| What the task requires |
Each entry is to be given again precisely, and no picture may be carried over.

[Records drawn from a dataset]
------------------------------------
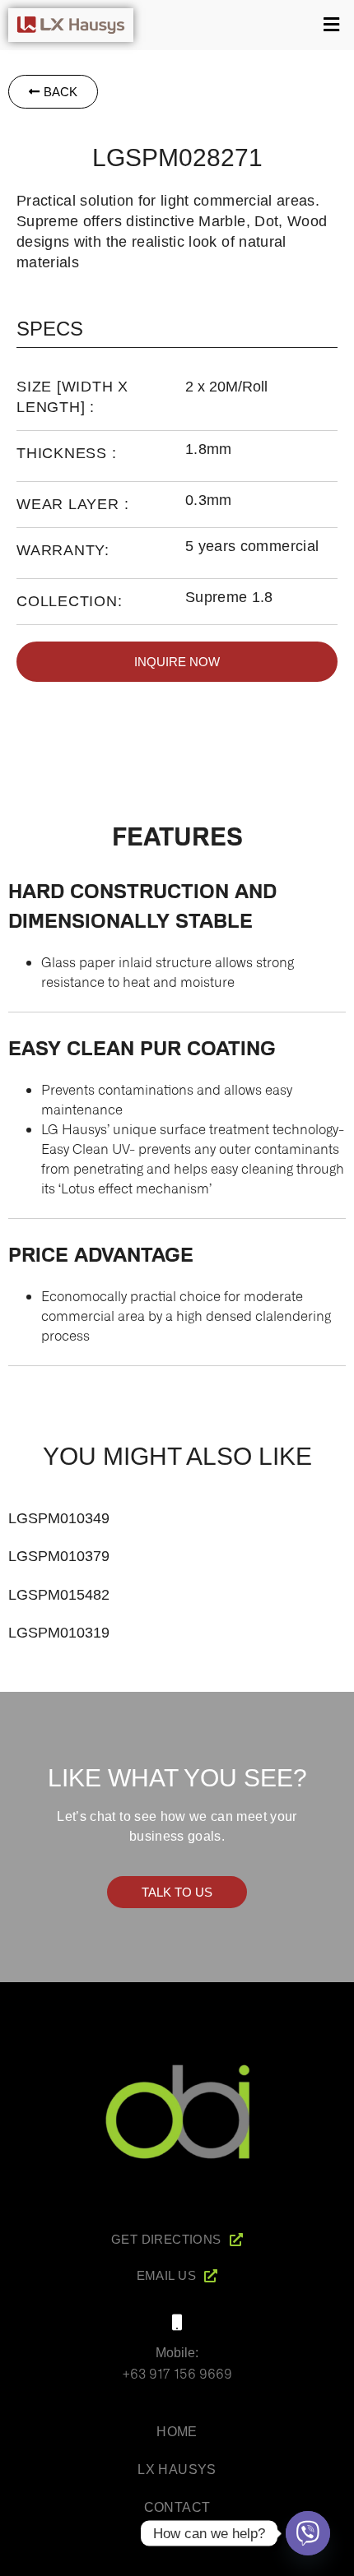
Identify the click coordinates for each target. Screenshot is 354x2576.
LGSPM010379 (58, 1556)
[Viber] (308, 2533)
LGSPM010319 (58, 1632)
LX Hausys (177, 2469)
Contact (177, 2507)
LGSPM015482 (58, 1595)
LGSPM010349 (58, 1518)
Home (177, 2432)
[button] (248, 25)
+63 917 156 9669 (177, 2373)
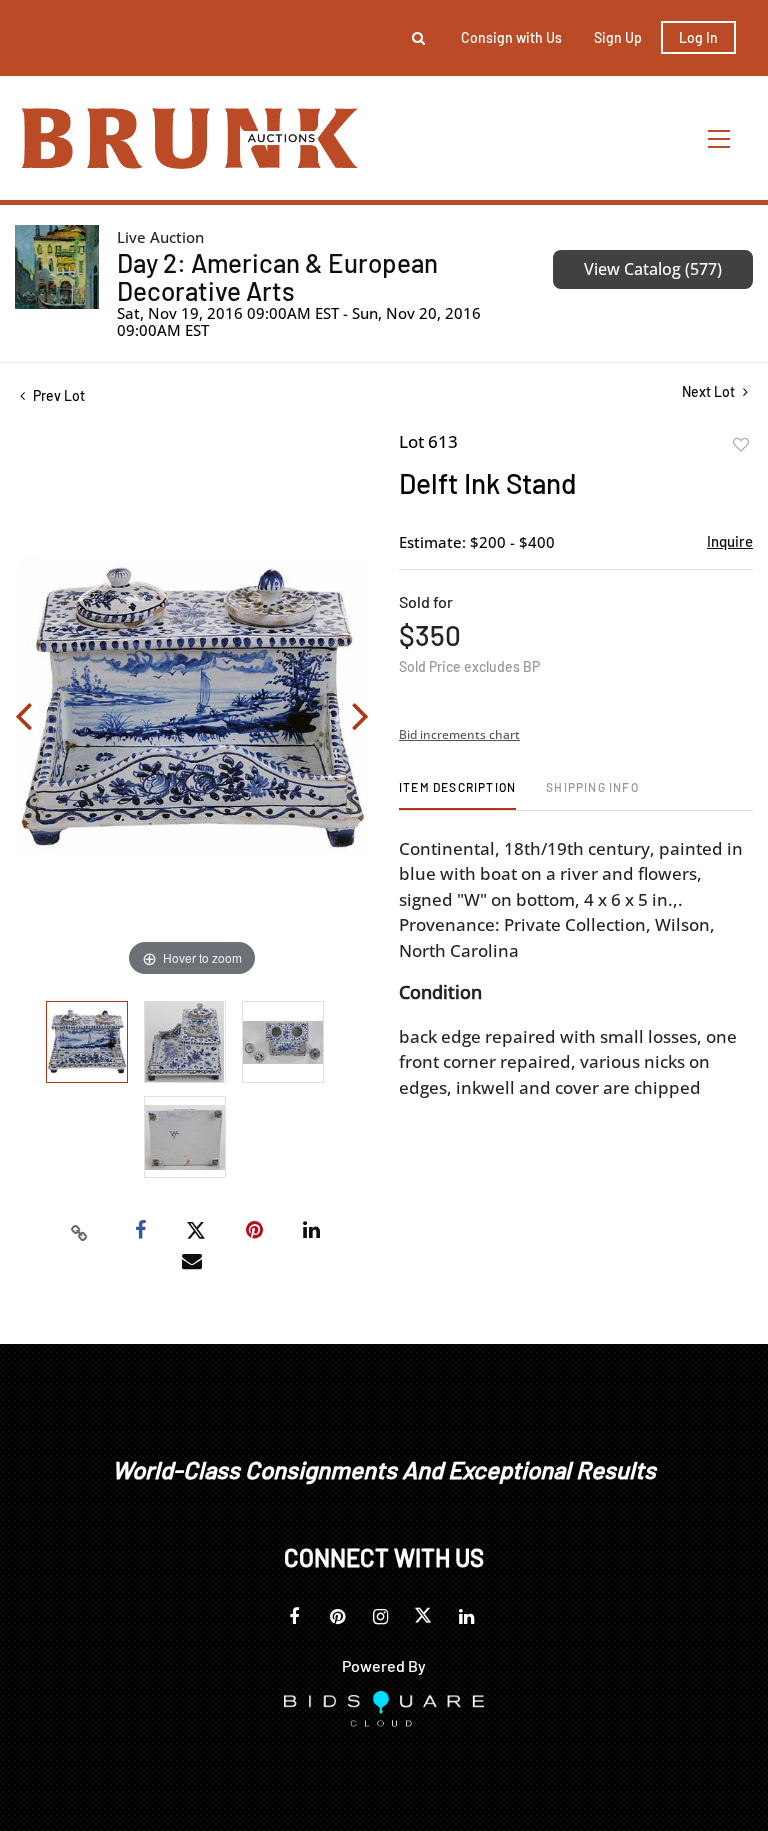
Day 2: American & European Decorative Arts (277, 276)
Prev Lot (57, 395)
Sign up (618, 37)
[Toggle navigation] (720, 138)
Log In (698, 37)
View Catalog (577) (653, 269)
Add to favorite (741, 445)
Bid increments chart (459, 734)
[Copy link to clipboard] (80, 1231)
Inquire (730, 541)
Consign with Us (511, 37)
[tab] (457, 794)
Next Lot (710, 391)
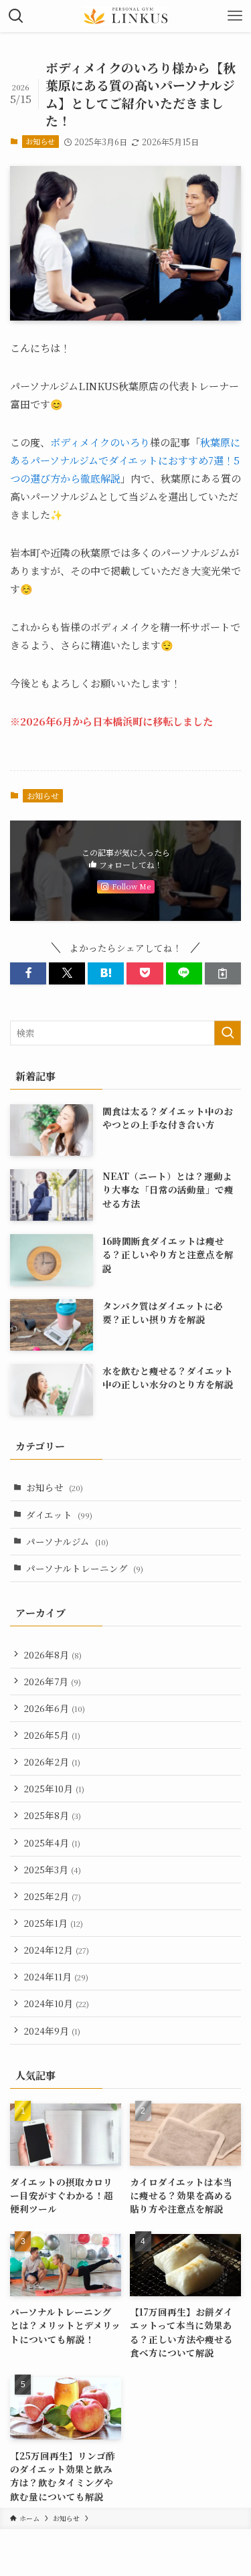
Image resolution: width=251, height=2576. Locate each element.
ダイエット (59, 1514)
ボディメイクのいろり (100, 442)
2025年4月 (51, 1842)
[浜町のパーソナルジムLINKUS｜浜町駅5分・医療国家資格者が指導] (125, 16)
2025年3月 (52, 1869)
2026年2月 (51, 1761)
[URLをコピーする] (223, 973)
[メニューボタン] (235, 16)
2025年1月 (53, 1922)
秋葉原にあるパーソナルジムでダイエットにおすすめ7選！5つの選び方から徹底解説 (125, 460)
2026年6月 (54, 1708)
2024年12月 (56, 1949)
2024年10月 (56, 2003)
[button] (28, 973)
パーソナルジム (67, 1541)
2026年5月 (51, 1734)
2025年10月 (53, 1788)
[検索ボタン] (16, 16)
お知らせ (40, 141)
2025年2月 (52, 1896)
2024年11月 (55, 1976)
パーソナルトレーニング (84, 1568)
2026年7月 (52, 1681)
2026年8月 (52, 1654)
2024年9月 (51, 2030)
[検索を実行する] (227, 1033)
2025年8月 (52, 1815)
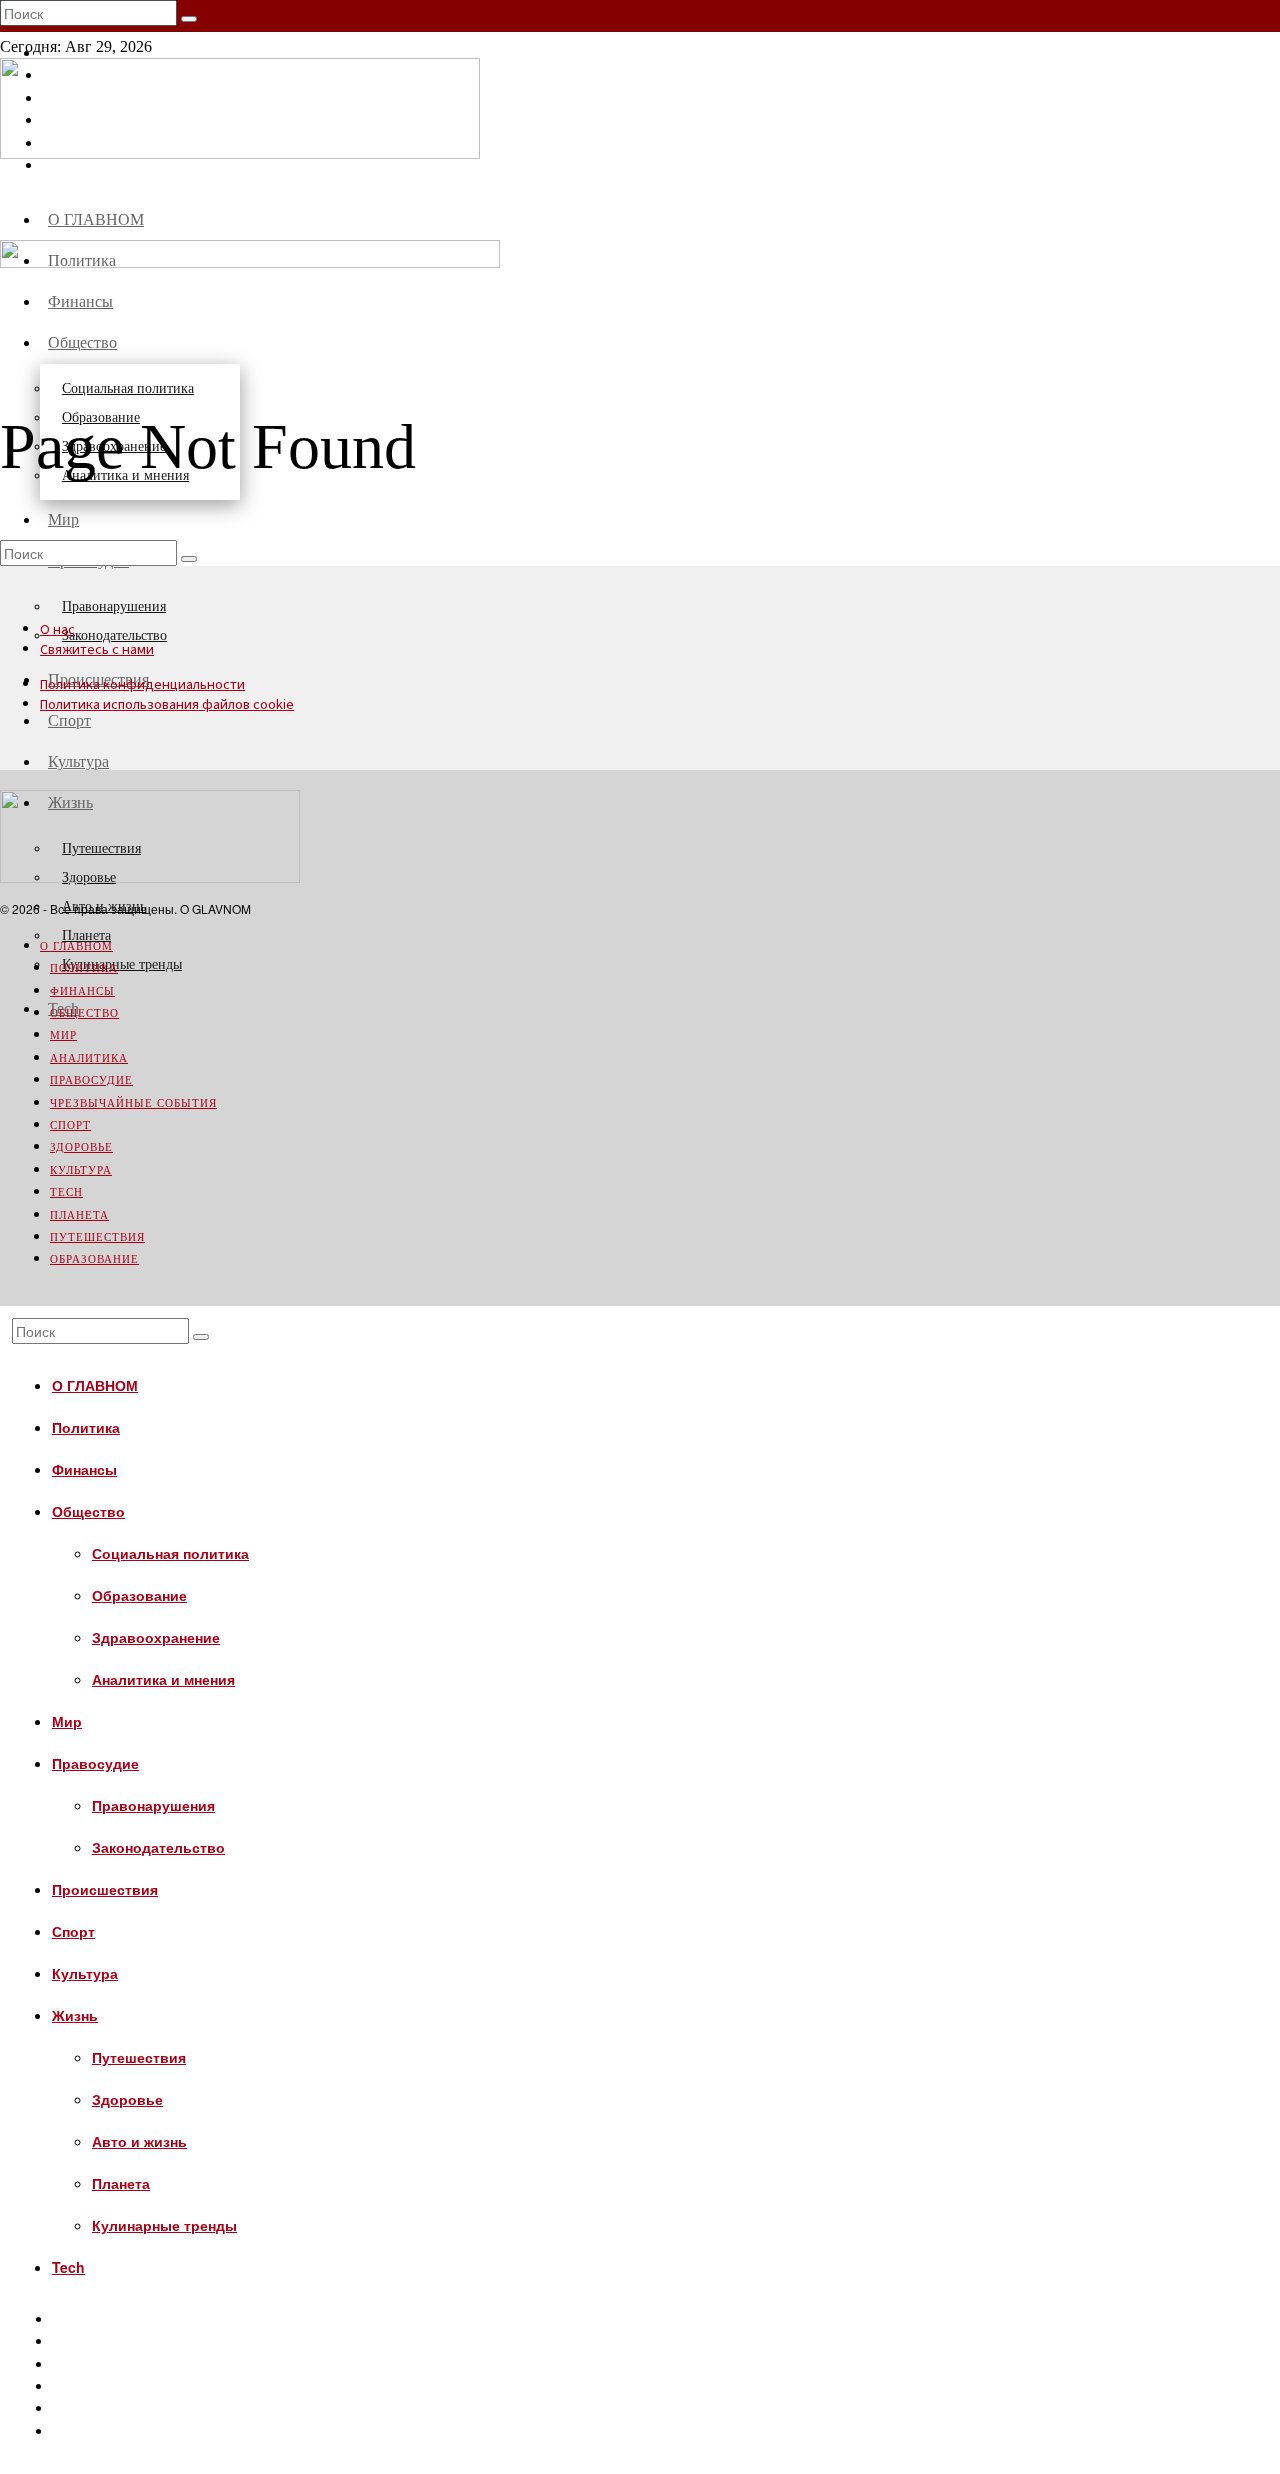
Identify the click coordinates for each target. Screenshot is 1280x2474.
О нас (57, 629)
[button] (189, 19)
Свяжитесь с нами (97, 649)
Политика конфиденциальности (142, 684)
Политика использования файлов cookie (167, 704)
------------------------------------
| Output |
Identify the click coordinates for each target. Screenshot is 354x2576.
LGSPM010379 (58, 1556)
[Viber] (308, 2533)
LGSPM010319 (58, 1632)
LX Hausys (177, 2469)
Contact (177, 2507)
LGSPM015482 (58, 1595)
LGSPM010349 (58, 1518)
Home (177, 2432)
[button] (248, 25)
+63 917 156 9669 (177, 2373)
Day 2: American & European Decorative Arts (277, 276)
Prev Lot (57, 395)
Sign up (618, 37)
[Toggle navigation] (720, 138)
Log In (698, 37)
View Catalog (577) (653, 269)
Add to favorite (741, 445)
Bid increments chart (459, 734)
[Copy link to clipboard] (80, 1231)
Inquire (730, 541)
Consign with Us (511, 37)
[tab] (457, 794)
Next Lot (710, 391)
Image resolution: width=251, height=2576. Locate each element.
ダイエット (59, 1514)
ボディメイクのいろり (100, 442)
2025年4月 (51, 1842)
[浜町のパーソナルジムLINKUS｜浜町駅5分・医療国家資格者が指導] (125, 16)
2025年3月 (52, 1869)
2026年2月 (51, 1761)
[URLをコピーする] (223, 973)
[メニューボタン] (235, 16)
2025年1月 (53, 1922)
秋葉原にあるパーソナルジムでダイエットにおすすめ7選！5つの選び方から徹底解説 (125, 460)
2026年6月 (54, 1708)
2024年12月 (56, 1949)
2024年10月 (56, 2003)
[button] (28, 973)
パーソナルジム (67, 1541)
2026年5月 (51, 1734)
2025年10月 (53, 1788)
[検索ボタン] (16, 16)
お知らせ (40, 141)
2025年2月 (52, 1896)
2024年11月 (55, 1976)
パーソナルトレーニング (84, 1568)
2026年7月 (52, 1681)
2026年8月 (52, 1654)
2024年9月 (51, 2030)
[検索を実行する] (227, 1033)
2025年8月 (52, 1815)
Identify the click coordinates for each target. Screenshot is 1280x2474.
О нас (57, 629)
[button] (189, 19)
Свяжитесь с нами (97, 649)
Политика конфиденциальности (142, 684)
Политика использования файлов cookie (167, 704)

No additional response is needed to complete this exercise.